• [RECORDS FOR PROCESSING]:
=== Begin Enclosure ===
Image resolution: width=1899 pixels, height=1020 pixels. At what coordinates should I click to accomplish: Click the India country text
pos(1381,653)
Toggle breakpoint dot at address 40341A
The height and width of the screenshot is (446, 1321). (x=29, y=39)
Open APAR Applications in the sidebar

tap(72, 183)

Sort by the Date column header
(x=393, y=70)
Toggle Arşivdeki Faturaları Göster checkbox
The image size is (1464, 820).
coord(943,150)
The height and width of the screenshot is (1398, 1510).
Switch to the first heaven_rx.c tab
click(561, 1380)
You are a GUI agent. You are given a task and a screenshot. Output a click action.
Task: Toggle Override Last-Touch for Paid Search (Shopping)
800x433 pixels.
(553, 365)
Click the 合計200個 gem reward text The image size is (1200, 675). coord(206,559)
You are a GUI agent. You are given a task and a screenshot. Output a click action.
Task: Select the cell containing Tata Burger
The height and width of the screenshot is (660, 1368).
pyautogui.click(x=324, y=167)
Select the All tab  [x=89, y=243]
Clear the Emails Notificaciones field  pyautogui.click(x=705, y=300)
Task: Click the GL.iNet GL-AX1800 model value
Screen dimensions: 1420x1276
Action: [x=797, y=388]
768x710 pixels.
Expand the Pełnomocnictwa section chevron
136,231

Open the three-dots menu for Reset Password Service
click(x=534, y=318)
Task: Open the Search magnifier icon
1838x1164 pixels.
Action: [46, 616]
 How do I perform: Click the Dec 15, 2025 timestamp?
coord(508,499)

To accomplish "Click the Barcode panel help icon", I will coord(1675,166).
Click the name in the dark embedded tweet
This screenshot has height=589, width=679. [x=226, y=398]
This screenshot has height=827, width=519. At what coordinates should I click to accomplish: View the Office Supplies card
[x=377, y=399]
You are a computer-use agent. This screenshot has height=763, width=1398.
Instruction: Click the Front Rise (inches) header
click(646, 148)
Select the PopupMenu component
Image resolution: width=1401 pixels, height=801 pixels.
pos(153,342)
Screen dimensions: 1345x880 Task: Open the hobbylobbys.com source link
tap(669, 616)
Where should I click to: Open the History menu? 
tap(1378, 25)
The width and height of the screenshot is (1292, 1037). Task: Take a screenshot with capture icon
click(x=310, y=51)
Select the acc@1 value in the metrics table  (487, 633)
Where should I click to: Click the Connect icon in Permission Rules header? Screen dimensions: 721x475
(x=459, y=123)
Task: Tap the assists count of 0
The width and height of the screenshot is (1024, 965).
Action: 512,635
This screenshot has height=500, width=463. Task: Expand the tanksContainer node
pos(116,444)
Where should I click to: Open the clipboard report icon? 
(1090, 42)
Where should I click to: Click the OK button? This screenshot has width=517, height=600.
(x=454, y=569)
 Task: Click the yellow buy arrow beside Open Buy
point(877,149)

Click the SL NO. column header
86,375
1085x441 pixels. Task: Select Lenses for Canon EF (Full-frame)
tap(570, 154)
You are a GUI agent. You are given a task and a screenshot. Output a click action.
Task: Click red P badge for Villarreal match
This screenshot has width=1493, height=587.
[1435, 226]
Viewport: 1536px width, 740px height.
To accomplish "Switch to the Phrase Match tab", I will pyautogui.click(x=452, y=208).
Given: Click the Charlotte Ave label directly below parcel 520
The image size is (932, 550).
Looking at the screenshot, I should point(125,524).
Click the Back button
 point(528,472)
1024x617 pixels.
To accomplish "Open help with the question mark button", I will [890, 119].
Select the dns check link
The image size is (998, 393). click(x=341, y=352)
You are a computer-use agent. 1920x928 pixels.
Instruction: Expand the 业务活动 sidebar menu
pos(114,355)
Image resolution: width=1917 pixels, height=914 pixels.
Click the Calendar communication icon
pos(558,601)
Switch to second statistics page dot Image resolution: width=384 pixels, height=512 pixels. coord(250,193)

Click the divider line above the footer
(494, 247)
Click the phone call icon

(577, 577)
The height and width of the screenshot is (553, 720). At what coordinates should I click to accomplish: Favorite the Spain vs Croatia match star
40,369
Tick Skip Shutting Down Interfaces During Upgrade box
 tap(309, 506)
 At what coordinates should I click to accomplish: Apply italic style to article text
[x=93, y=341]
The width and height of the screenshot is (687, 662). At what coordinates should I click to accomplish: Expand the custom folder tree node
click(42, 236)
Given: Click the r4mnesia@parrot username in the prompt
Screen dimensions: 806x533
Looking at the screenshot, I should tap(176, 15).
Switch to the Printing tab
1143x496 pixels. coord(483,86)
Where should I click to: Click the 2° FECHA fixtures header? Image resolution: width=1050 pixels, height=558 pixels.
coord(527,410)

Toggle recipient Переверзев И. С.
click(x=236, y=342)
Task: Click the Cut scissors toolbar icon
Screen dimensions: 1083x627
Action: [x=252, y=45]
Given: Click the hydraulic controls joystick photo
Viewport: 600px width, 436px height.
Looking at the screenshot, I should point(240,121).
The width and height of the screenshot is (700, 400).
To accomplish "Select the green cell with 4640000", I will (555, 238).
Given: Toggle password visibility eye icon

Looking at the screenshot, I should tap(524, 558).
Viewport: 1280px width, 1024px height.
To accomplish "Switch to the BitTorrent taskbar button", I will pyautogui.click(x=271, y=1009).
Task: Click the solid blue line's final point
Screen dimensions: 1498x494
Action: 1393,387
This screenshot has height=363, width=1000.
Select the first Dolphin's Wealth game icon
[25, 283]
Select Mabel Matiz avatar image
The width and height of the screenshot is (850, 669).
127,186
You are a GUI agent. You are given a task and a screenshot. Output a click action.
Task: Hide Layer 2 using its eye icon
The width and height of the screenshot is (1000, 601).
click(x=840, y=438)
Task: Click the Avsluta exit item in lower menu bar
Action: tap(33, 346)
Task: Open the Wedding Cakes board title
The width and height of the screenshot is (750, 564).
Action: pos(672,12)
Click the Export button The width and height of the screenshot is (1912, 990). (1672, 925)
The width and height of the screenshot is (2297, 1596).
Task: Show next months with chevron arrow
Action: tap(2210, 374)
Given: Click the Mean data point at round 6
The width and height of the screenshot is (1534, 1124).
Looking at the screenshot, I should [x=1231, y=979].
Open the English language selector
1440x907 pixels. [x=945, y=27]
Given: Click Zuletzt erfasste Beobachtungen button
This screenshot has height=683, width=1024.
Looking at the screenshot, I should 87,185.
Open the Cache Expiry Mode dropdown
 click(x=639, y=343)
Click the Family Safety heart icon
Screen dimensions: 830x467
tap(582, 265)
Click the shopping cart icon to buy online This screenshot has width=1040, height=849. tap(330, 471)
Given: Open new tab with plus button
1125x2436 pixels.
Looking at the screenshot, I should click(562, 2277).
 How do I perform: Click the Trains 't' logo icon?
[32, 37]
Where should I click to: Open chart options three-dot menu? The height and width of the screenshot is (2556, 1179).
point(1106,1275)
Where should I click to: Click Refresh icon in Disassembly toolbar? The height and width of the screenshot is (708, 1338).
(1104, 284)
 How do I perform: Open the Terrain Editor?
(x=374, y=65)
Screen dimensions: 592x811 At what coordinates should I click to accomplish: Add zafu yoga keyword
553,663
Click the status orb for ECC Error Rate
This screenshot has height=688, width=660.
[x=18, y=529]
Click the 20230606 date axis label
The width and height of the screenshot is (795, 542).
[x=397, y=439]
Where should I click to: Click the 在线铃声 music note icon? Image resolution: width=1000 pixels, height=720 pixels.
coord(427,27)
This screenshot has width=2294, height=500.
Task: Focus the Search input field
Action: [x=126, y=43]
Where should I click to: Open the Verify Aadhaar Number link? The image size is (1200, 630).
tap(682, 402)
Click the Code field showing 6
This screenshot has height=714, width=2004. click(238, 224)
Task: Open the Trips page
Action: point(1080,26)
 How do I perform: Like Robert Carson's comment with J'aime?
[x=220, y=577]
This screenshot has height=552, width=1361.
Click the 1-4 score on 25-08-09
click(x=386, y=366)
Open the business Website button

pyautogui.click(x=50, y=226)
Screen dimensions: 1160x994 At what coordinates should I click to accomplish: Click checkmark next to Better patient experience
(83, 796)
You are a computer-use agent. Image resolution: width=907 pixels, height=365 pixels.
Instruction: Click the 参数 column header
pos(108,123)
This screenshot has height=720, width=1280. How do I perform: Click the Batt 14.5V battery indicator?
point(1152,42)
=== End Enclosure ===
• [ABOUT THIS EXERCISE]: Among the entries above, copy exactly only the lines starting with the one containing "Screen dimensions: 1498x494" and going through the one containing "Given: Click the Mean data point at round 6", both ends included.

• [YOUR SOLUTION]:
Screen dimensions: 1498x494
Action: 1393,387
This screenshot has height=363, width=1000.
Select the first Dolphin's Wealth game icon
[25, 283]
Select Mabel Matiz avatar image
The width and height of the screenshot is (850, 669).
127,186
You are a GUI agent. You are given a task and a screenshot. Output a click action.
Task: Hide Layer 2 using its eye icon
The width and height of the screenshot is (1000, 601).
click(x=840, y=438)
Task: Click the Avsluta exit item in lower menu bar
Action: tap(33, 346)
Task: Open the Wedding Cakes board title
The width and height of the screenshot is (750, 564).
Action: pos(672,12)
Click the Export button The width and height of the screenshot is (1912, 990). (1672, 925)
The width and height of the screenshot is (2297, 1596).
Task: Show next months with chevron arrow
Action: tap(2210, 374)
Given: Click the Mean data point at round 6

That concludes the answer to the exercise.